Where was I going to go?

How was I going to get out?

It was all I knew.

I recall my entire childhood was focused on ways to make my adoptive mom happy, at the expense of my childhood happiness. Everything was all about her. I felt like a child servant with a list of tasks to complete daily, and most of them were centered around making her happy. I was brushing her hair, putting makeup on her face, massaging her arms, legs, and back with lotion, filing paperwork for her, cutting coupons, cleaning far beyond everyday routine childhood chores. I was never able to be a kid in this home. My feelings were never validated, nor were they important. Her adoptive parent fragility reigned supreme over all things in this household.

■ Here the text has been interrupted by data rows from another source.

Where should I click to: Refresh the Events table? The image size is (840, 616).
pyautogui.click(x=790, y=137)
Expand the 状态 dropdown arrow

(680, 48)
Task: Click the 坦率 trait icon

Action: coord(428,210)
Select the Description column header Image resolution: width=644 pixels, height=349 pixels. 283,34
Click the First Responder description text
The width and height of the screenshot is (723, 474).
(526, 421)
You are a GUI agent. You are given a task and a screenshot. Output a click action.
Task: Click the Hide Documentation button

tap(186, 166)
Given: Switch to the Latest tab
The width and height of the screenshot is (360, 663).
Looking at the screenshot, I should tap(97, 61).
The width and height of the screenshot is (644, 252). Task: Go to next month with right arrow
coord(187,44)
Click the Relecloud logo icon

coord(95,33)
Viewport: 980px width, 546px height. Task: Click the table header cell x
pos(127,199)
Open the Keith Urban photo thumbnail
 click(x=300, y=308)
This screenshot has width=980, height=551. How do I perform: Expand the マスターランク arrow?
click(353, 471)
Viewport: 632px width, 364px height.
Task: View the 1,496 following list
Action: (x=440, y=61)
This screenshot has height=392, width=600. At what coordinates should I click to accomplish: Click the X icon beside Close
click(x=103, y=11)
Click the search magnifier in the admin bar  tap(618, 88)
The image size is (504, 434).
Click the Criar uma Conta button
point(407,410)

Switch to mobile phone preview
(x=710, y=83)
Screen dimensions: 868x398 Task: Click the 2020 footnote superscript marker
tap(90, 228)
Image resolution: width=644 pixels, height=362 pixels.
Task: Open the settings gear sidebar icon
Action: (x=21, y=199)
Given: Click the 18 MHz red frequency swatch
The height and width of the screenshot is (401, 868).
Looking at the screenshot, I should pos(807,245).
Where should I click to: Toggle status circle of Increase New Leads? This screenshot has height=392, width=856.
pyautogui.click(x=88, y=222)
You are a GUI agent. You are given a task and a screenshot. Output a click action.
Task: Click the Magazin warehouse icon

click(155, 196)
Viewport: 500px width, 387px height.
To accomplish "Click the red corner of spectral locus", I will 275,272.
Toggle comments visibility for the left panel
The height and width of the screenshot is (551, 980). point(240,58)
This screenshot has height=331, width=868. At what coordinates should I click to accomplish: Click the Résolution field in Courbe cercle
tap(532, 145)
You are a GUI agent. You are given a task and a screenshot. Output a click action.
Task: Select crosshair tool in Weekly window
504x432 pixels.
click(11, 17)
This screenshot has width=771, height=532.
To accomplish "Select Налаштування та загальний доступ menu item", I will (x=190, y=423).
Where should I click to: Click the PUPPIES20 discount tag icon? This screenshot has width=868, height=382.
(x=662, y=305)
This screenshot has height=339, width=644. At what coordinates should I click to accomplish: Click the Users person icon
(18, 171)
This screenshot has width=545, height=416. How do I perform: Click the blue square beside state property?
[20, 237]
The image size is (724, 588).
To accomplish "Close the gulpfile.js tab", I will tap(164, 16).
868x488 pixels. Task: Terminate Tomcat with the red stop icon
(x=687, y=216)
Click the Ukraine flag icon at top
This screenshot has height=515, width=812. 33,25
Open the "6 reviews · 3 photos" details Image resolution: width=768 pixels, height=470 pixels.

Please understand that this didn’t stop in childhood. It only stopped when I packed up a 22 Foot U haul and left this toxicity. I moved across the country with my three young children at 31 years old. It felt like an escape, and I have never looked back or regretted my decision but it hasn’t come without more heartache.. When I arrived back in Kentucky, I had no job, no car, no money, no home, no place to live, and no keys to anything. Thankfully my twin’s grandmother was kind enough to let us use a bedroom, where we all 4 stayed for the next few months to get on my feet. Little by little, I made a way for my children.

This escape didn’t come without a cost. Unfortunately, it’s taken me 15+ years to recover, and I’m still recovering daily. It’s going to be a lifelong process for me, as it is most adoptees/relinquishees.

My adoptive moms’ actions throughout my childhood and lifetime caused significant damage that has radiated throughout my life course. When I left at 31, I had to sever ties for my mental health, but it wasn’t before I tried to set boundaries first. She overrode every boundary I asked of her, which were simple things like please put your pills away. I asked her to please not cry around my kids. I asked her please not talk negatively about me behind my back to my children. She broke everyone, so I cut all contact. She was not going to do to my children what she did to me. Moving across the country and cutting ties was the only option.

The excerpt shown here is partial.